Среди фильмов, уже показанных в каннском конкурсе, ни один пока не занял прочной позиции лидера. Ближе всего к ней польская «Холодная война», много поклонников и у нашего «Лета». О трех картинах из Египта, Франции и Польши рассказывает Елена Плахова.
Дебютной ленте «Судный день» египетского режиссера Абу Бакра Шауки предшествовала документальная короткометражка «Колония», снятая в лепрозории под Каиром. Там же завязывается действие «Судного дня», герой которого по имени Бешай, в детстве заболевший проказой, был оставлен здесь родственниками, излечился, но не покинул колонии, потому что обезображенное лицо закрыло ему дорогу в большой мир. Бешая играет Ради Гамаль, перенесший ту же болезнь; его изуродованное шрамами лицо способно шокировать и заставить отвернуться от экрана. К тому же герой работает на мусорной свалке, так что и декорация ему под стать. Однако фильм, начавшийся как чернушный шокер, очень быстро переходит в свою противоположность — умильную сказку о добрых бедняках, готовых поддержать друг друга и поделиться последним куском хлеба. Похоронив жену, Бешай пускается в путешествие через весь Египет в поисках своих родичей. За ним увязывается приятель — десятилетний чернокожий мальчишка-сирота по прозвищу Обама, вдвоем они штурмуют пустыню на хилом ослике, пока тот не падает замертво. Вот тут-то и возникает впервые тема Судного дня: его могут миновать только животные, душа которых прямиком отправляется в рай.

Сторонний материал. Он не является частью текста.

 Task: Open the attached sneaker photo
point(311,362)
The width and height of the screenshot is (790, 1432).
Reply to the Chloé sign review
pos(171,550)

При всех несовершенствах и наивности этого роуд-муви в нем есть ощущение драматической реальности, с которой вынужден взаимодействовать человек. Есть даже робкая попытка поиронизировать по поводу египетской бюрократии и намекнуть на чудовищное социальное положение парий общества.

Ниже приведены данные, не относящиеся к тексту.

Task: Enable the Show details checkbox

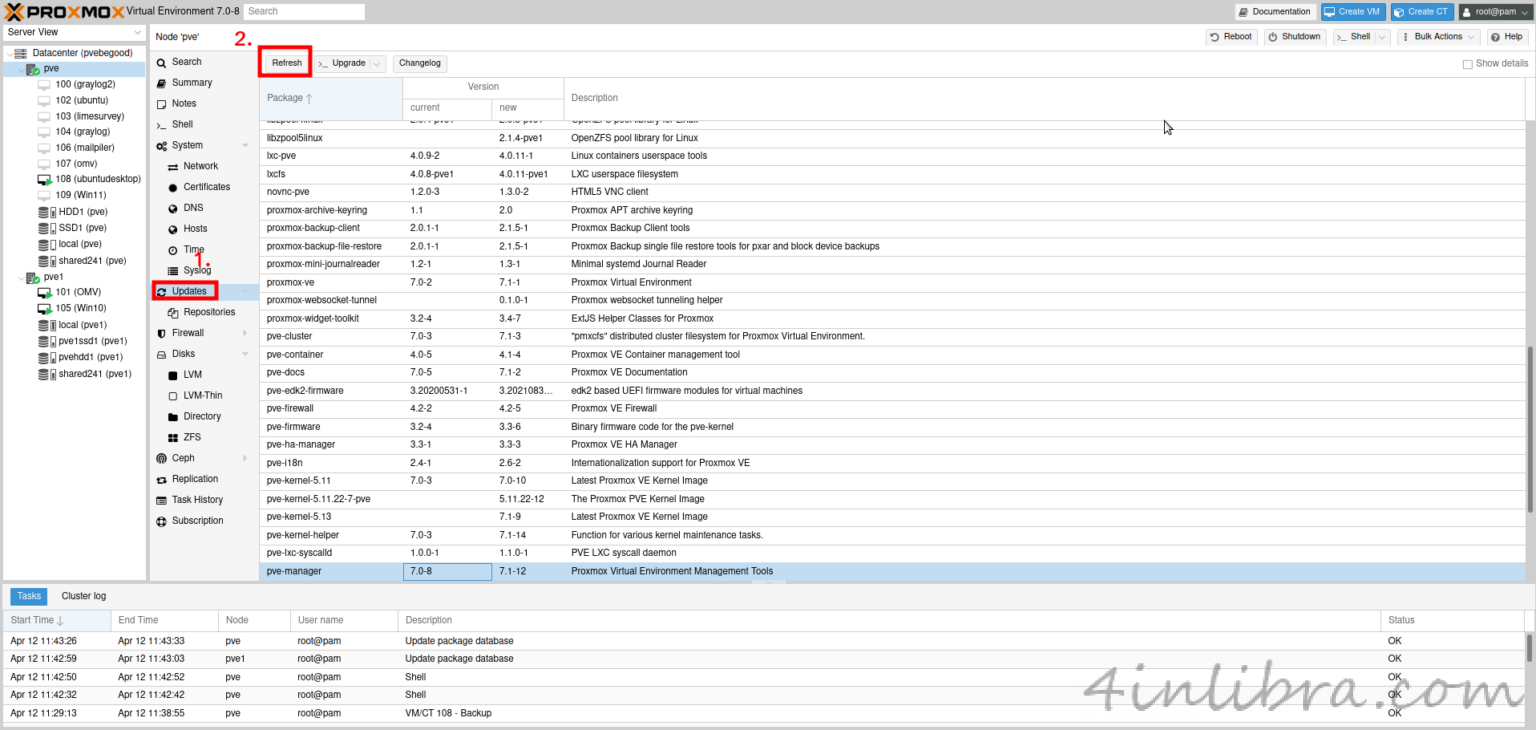Action: coord(1467,64)
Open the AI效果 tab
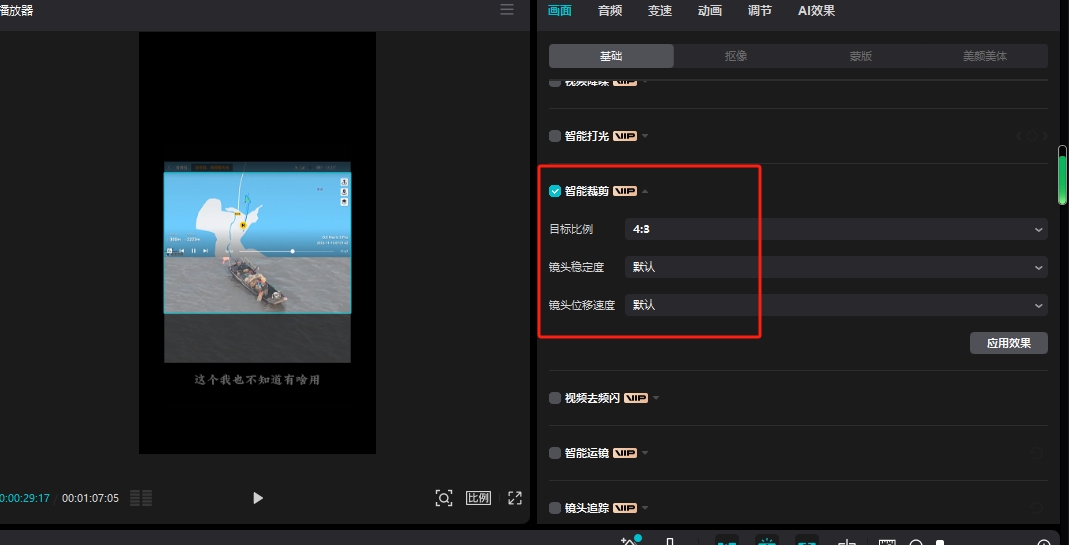This screenshot has width=1069, height=545. point(816,11)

Полным контрастом «Судному дню» смотрится французский фильм «Удовольствие, любовь и быстрый бег» режиссера Кристофа Оноре. В центре — умирающий от СПИДа парижский писатель Жак, который на фоне прежних романов и связей (в основном однополых, хоть он и ухитрился в молодости стать отцом) заводит романтическую дружбу со студентом-бисексуалом из Бретани. Автор фильма погружает зрителей в атмосферу гей-сообщества начала 1990-х годов, деморализованного ВИЧ-эпидемией и только начинающего учиться ей противостоять. В картине есть симпатичные эпизоды: в одном из них главные герои знакомятся на показе фильма Джейн Кэмпион «Пианино» (в 1993-м завоевавшего Золотую пальмовую ветвь в Канне). Однако в основном двух-с-лишним-часовое действие развивается тоскливо, диалоги не остроумны, бесконечные совокупления героев утомляют и даже усыпляют. Вялость, нарциссизм и пресыщенность, которыми веет от этой лишенной темперамента картины, особенно очевидны в сравнении с другой французской, посвященной той же эпохе и той же среде,— «120 ударов в минуту» Робена Кампийо, одной из победительниц прошлогоднего Каннского фестиваля.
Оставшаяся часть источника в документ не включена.